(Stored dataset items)
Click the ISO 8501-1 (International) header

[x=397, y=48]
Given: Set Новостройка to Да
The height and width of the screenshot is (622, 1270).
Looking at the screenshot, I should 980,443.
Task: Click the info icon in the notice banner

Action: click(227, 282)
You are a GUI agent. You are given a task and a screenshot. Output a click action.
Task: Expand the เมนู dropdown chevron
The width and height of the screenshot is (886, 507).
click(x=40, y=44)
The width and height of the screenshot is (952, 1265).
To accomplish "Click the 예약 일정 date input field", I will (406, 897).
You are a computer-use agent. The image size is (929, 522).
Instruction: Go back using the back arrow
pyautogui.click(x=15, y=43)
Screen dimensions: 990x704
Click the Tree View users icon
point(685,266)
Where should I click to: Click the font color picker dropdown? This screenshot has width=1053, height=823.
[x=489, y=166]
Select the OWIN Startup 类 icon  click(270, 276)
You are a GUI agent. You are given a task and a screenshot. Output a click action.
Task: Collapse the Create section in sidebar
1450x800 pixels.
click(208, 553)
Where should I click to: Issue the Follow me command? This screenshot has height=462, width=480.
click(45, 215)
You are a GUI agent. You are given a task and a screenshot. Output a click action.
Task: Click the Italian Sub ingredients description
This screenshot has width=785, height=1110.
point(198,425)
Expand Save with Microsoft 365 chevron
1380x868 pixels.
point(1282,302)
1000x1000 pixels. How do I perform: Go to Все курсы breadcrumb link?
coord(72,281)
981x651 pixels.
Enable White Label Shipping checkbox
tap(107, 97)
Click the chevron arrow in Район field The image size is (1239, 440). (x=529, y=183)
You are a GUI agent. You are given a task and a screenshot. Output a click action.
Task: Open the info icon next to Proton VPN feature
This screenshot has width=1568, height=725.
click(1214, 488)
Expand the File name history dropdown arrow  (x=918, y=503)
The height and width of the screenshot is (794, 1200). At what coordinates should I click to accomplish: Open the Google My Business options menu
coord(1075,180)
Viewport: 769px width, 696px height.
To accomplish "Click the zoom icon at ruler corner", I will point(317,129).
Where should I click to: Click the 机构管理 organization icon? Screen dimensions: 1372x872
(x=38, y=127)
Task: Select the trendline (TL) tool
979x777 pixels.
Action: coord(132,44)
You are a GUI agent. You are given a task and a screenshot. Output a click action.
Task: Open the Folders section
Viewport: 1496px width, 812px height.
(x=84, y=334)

TASK DESCRIPTION: Each line from the one containing "979x777 pixels." to the final line above should be written out exactly; please omit the others.

ANSWER TO THE EXERCISE:
979x777 pixels.
Action: coord(132,44)
You are a GUI agent. You are given a task and a screenshot. Output a click action.
Task: Open the Folders section
Viewport: 1496px width, 812px height.
(x=84, y=334)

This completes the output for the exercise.